* Task objective
Up to and including the line with "Open the t-sato3939thank-you link", please set down the entries below exactly, starting from the first line.

* Stored items
________________________
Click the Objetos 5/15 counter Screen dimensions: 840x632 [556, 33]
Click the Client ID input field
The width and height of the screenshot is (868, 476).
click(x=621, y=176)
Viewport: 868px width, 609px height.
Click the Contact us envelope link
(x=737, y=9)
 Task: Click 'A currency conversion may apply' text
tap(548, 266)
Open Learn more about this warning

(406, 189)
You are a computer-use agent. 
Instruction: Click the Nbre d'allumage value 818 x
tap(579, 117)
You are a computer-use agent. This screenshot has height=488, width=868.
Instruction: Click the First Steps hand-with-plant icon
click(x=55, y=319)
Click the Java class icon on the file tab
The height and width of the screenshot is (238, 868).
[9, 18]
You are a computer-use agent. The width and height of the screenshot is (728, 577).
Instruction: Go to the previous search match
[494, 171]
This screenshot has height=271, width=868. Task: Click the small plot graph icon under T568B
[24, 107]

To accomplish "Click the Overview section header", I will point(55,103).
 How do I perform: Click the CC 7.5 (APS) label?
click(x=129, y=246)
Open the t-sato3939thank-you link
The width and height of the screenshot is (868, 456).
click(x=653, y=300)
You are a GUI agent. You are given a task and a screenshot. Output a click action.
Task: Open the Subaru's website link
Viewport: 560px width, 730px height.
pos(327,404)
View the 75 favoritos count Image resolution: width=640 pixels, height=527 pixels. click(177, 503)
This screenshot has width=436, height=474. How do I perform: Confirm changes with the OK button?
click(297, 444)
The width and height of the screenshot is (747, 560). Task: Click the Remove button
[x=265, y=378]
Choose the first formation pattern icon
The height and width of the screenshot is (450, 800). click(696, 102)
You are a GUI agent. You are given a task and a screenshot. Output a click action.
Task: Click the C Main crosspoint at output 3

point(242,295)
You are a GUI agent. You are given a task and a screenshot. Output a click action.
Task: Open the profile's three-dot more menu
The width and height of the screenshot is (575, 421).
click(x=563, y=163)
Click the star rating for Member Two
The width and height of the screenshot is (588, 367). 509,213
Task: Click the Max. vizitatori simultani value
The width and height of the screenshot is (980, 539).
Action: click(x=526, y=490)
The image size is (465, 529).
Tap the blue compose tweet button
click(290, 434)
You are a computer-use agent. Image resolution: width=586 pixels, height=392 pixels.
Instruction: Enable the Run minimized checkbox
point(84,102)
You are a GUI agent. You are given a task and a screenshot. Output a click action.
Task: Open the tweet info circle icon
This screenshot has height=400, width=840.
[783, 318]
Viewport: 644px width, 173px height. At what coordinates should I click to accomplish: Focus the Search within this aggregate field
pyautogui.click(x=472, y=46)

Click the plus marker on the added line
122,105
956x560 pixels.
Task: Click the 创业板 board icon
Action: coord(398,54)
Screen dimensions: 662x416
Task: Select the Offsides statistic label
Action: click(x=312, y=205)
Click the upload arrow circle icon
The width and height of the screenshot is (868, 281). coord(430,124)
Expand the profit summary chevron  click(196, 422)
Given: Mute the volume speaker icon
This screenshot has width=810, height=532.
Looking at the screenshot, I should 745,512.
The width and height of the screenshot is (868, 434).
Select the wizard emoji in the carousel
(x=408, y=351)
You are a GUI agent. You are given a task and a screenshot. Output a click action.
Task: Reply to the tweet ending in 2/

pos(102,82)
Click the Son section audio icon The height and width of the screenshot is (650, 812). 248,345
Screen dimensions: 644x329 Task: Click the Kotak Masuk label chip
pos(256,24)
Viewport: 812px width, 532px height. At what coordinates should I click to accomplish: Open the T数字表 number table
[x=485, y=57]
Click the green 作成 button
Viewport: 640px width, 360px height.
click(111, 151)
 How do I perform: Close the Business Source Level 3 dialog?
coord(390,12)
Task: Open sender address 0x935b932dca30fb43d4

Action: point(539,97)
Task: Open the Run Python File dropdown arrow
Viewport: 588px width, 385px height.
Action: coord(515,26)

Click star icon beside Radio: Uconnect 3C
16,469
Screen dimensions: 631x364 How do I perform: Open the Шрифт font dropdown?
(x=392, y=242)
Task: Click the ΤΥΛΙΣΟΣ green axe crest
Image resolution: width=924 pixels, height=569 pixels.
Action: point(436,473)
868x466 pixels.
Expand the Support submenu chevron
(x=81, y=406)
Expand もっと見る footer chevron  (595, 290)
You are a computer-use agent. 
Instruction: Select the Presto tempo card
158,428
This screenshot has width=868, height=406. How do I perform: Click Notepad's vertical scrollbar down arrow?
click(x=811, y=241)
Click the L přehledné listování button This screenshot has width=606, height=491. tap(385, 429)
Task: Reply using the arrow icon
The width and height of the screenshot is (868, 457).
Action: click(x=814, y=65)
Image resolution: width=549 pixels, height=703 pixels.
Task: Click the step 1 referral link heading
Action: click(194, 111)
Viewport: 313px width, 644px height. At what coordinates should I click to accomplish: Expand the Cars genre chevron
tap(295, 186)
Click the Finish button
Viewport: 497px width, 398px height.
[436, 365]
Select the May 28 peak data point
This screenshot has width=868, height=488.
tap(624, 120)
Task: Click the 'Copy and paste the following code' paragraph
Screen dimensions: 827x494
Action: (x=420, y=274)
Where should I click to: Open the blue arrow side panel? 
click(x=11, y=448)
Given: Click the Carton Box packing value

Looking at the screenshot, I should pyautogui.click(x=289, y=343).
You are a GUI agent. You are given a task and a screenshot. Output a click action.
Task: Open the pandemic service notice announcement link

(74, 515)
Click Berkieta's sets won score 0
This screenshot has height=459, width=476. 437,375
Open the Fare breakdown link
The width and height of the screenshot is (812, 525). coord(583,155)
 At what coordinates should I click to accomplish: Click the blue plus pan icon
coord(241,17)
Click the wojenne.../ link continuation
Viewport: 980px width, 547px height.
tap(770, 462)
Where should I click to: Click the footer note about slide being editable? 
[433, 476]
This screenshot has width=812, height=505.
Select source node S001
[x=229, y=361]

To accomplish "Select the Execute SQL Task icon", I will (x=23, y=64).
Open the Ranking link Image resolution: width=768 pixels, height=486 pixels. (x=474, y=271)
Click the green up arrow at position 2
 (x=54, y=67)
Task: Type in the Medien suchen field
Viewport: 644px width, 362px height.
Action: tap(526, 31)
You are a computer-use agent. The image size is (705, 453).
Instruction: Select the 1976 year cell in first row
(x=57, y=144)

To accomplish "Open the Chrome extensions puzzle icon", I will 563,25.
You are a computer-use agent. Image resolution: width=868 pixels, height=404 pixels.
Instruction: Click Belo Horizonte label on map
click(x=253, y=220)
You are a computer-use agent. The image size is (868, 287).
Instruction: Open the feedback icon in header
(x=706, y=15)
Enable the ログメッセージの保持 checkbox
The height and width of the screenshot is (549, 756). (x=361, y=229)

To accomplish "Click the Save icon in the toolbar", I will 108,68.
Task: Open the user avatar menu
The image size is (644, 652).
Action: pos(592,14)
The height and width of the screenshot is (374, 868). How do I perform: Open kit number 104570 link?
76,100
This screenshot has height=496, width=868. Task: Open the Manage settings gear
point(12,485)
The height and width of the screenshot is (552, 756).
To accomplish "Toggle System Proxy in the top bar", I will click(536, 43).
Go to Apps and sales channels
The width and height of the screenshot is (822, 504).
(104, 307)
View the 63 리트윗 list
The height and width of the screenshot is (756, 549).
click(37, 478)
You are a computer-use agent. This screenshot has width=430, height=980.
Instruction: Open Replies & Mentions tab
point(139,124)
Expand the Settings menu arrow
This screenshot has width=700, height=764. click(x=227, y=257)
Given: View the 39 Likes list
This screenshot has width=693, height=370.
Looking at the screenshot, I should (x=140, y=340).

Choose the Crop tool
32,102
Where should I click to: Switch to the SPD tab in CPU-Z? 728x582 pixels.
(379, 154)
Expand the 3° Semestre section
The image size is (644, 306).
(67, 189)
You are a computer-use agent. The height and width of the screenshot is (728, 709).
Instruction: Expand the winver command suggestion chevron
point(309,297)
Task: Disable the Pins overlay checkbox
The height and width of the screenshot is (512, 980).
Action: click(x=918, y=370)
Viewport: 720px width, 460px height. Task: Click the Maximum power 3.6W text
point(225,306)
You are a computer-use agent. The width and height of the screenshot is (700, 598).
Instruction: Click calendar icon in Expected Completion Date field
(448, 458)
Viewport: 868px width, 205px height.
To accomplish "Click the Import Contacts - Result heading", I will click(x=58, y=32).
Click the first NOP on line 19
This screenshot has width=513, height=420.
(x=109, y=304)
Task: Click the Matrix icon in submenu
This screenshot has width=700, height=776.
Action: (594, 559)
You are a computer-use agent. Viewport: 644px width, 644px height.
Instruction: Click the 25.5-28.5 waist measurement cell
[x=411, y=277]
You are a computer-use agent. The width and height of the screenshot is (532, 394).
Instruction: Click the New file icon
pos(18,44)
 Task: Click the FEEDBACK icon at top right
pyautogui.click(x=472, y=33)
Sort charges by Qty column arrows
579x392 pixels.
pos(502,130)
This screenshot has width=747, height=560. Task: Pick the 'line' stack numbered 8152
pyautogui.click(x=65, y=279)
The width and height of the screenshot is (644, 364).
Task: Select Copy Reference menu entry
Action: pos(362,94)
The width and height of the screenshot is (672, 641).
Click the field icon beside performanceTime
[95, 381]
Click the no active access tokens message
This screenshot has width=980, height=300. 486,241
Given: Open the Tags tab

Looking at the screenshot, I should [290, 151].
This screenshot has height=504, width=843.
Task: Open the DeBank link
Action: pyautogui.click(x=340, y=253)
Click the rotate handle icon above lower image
________________________
* Response to the task
Click the Objetos 5/15 counter Screen dimensions: 840x632 [556, 33]
Click the Client ID input field
The width and height of the screenshot is (868, 476).
click(x=621, y=176)
Viewport: 868px width, 609px height.
Click the Contact us envelope link
(x=737, y=9)
 Task: Click 'A currency conversion may apply' text
tap(548, 266)
Open Learn more about this warning

(406, 189)
You are a computer-use agent. 
Instruction: Click the Nbre d'allumage value 818 x
tap(579, 117)
You are a computer-use agent. This screenshot has height=488, width=868.
Instruction: Click the First Steps hand-with-plant icon
click(x=55, y=319)
Click the Java class icon on the file tab
The height and width of the screenshot is (238, 868).
[9, 18]
You are a computer-use agent. The width and height of the screenshot is (728, 577).
Instruction: Go to the previous search match
[494, 171]
This screenshot has height=271, width=868. Task: Click the small plot graph icon under T568B
[24, 107]

To accomplish "Click the Overview section header", I will point(55,103).
 How do I perform: Click the CC 7.5 (APS) label?
click(x=129, y=246)
Open the t-sato3939thank-you link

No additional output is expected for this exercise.